In the material below, quote verbatim every line from the one containing "At what (x,y)" through the one containing "dlr-logo-mark is located", both included, leaving out the pictures.

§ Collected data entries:

%%

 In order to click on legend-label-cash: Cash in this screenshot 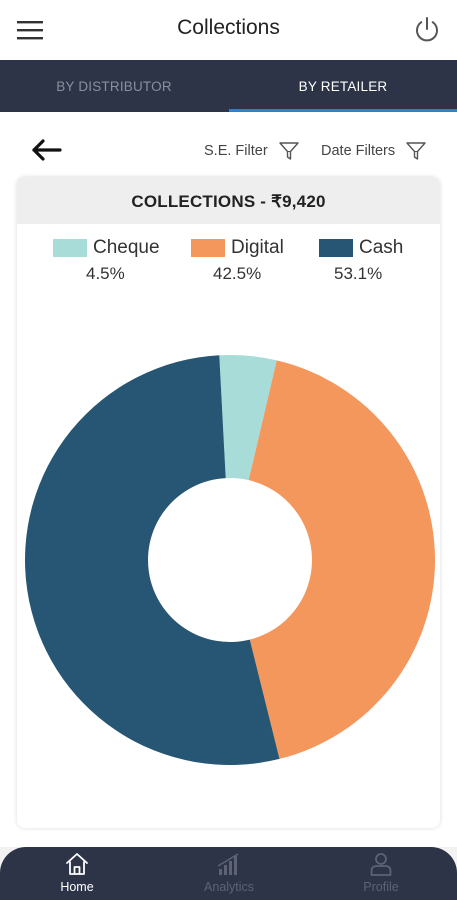, I will do `click(382, 248)`.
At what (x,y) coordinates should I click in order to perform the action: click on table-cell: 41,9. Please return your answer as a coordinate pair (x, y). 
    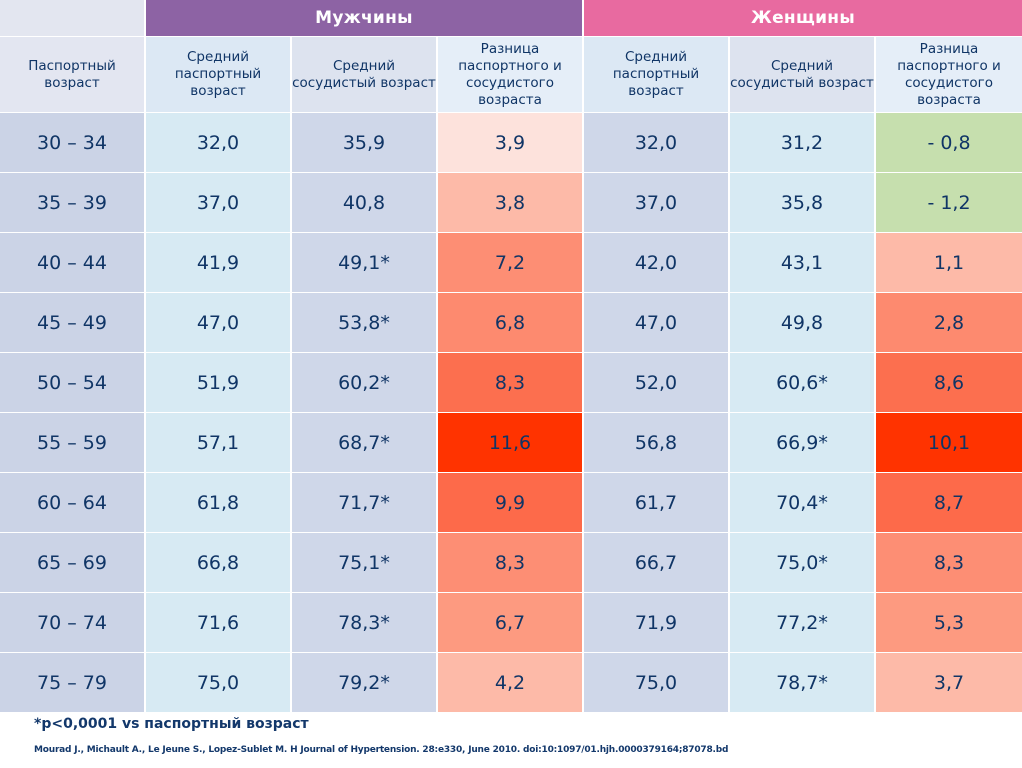
    Looking at the image, I should click on (219, 263).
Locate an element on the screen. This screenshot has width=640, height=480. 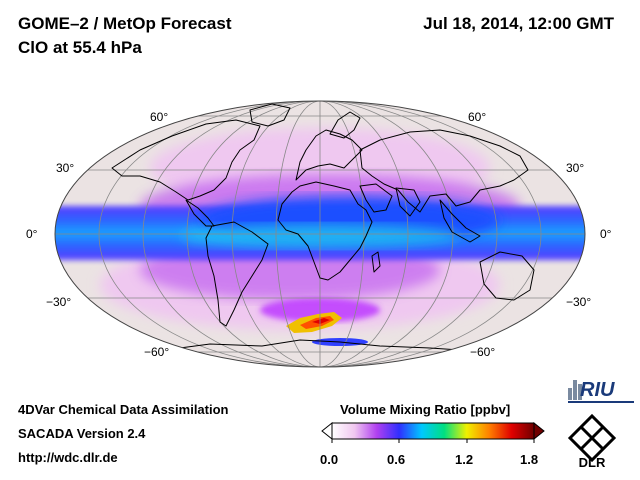
dlr-logo-mark is located at coordinates (592, 438).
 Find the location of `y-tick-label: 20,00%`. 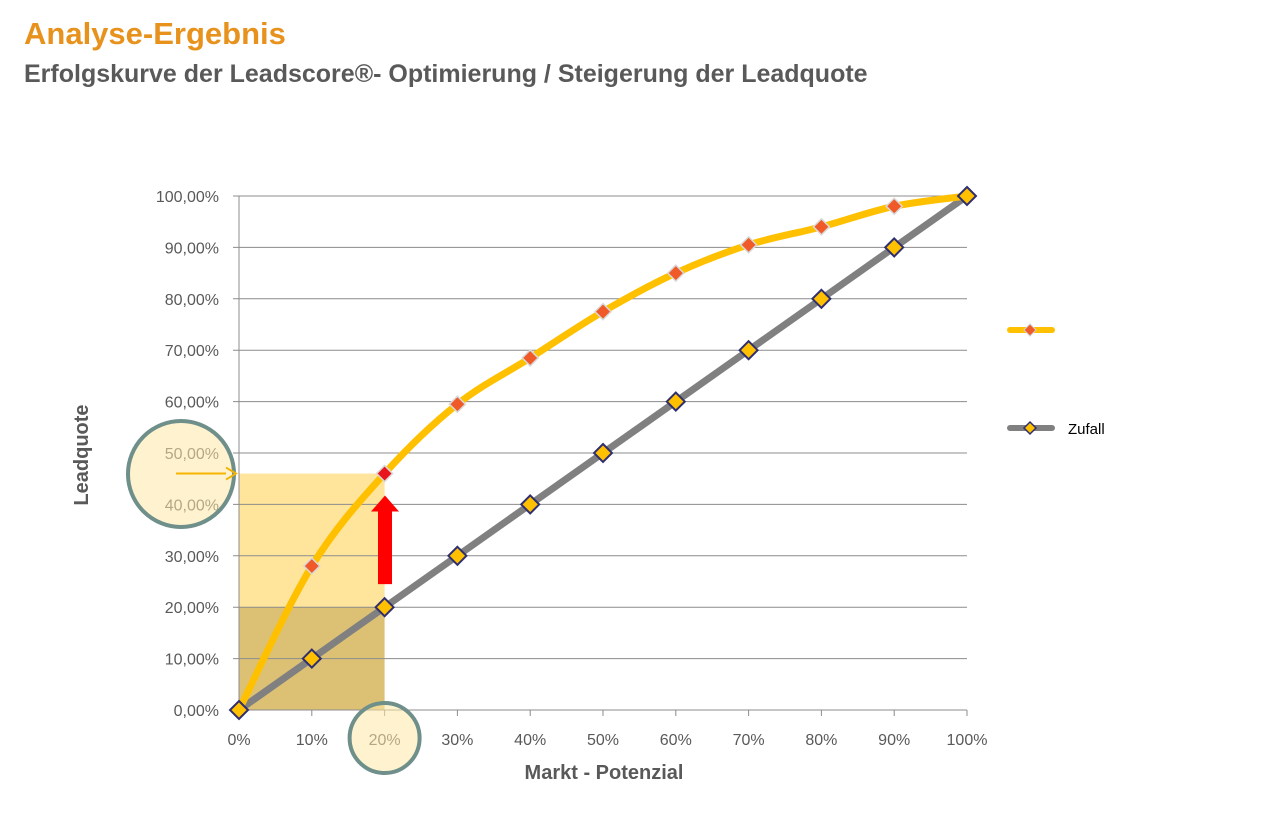

y-tick-label: 20,00% is located at coordinates (192, 608).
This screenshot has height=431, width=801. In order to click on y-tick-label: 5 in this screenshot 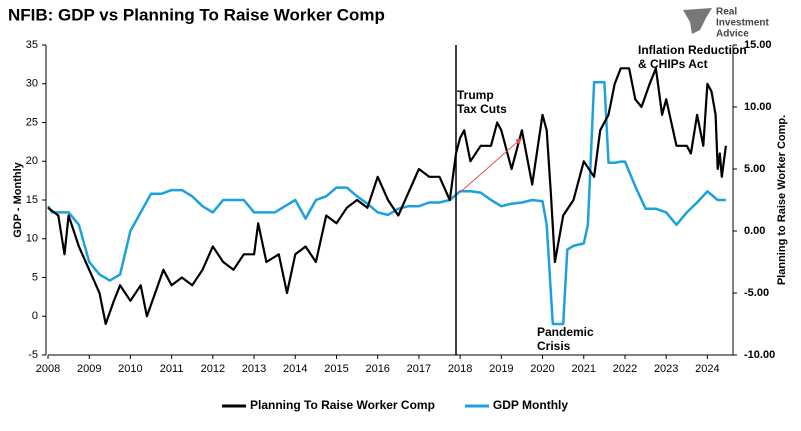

%%

§ Solution to this task:
At what (x,y) coordinates should I click in order to perform the action: click on table-cell: 41,9. Please return your answer as a coordinate pair (x, y). 
    Looking at the image, I should click on (219, 263).
Locate an element on the screen. This screenshot has width=640, height=480. 
dlr-logo-mark is located at coordinates (592, 438).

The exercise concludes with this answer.